_Your task_
Duplicate these records word for word, from the start of the records through the line that contains "Action: 25,207", including both ends.

(Dataset entries)
--------------------------------

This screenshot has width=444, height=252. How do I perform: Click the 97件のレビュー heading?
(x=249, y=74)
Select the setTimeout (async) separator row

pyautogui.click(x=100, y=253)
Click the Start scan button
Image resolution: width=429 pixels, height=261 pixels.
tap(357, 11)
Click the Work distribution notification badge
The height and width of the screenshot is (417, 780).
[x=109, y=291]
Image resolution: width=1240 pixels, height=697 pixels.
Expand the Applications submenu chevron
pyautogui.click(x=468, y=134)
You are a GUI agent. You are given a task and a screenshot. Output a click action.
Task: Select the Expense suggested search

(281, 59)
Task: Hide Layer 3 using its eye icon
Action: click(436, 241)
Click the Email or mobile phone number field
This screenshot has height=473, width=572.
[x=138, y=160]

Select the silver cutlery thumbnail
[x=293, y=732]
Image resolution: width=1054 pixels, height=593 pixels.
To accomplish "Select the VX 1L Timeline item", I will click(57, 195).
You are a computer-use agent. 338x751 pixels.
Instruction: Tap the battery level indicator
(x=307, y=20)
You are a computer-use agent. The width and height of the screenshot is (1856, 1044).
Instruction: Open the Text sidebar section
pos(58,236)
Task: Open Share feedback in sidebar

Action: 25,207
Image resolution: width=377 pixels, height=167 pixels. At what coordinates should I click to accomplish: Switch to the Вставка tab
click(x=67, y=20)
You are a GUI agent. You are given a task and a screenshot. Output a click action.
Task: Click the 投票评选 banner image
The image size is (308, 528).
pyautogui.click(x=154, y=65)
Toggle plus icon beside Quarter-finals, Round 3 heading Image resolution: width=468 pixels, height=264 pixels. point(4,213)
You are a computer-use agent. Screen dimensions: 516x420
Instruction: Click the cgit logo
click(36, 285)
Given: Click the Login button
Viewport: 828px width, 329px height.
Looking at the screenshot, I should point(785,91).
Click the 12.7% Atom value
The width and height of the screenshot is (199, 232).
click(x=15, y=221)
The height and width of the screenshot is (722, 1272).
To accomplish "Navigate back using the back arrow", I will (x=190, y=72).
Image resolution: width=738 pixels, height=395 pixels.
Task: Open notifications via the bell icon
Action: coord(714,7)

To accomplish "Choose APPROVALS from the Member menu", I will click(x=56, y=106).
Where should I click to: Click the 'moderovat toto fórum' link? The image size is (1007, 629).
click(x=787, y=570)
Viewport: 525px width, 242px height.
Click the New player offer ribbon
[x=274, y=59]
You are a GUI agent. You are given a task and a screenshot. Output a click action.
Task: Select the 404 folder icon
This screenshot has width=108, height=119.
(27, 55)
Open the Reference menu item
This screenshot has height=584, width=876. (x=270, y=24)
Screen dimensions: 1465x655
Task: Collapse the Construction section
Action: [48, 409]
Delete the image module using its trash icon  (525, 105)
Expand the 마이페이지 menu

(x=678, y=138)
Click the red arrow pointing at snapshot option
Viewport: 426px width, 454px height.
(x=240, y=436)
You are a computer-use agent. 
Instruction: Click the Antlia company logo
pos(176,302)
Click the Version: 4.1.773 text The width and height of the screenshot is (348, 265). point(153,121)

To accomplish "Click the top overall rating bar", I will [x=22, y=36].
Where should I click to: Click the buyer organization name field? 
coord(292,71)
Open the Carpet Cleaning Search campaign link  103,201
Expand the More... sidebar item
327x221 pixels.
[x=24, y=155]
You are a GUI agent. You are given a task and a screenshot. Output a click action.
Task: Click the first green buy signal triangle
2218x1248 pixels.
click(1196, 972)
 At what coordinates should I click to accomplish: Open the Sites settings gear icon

--------------------------------

_Result for this exercise_
This screenshot has width=444, height=252. How do I perform: Click the 97件のレビュー heading?
(x=249, y=74)
Select the setTimeout (async) separator row

pyautogui.click(x=100, y=253)
Click the Start scan button
Image resolution: width=429 pixels, height=261 pixels.
tap(357, 11)
Click the Work distribution notification badge
The height and width of the screenshot is (417, 780).
[x=109, y=291]
Image resolution: width=1240 pixels, height=697 pixels.
Expand the Applications submenu chevron
pyautogui.click(x=468, y=134)
You are a GUI agent. You are given a task and a screenshot. Output a click action.
Task: Select the Expense suggested search

(281, 59)
Task: Hide Layer 3 using its eye icon
Action: click(436, 241)
Click the Email or mobile phone number field
This screenshot has height=473, width=572.
[x=138, y=160]

Select the silver cutlery thumbnail
[x=293, y=732]
Image resolution: width=1054 pixels, height=593 pixels.
To accomplish "Select the VX 1L Timeline item", I will click(57, 195).
You are a computer-use agent. 338x751 pixels.
Instruction: Tap the battery level indicator
(x=307, y=20)
You are a computer-use agent. The width and height of the screenshot is (1856, 1044).
Instruction: Open the Text sidebar section
pos(58,236)
Task: Open Share feedback in sidebar

Action: 25,207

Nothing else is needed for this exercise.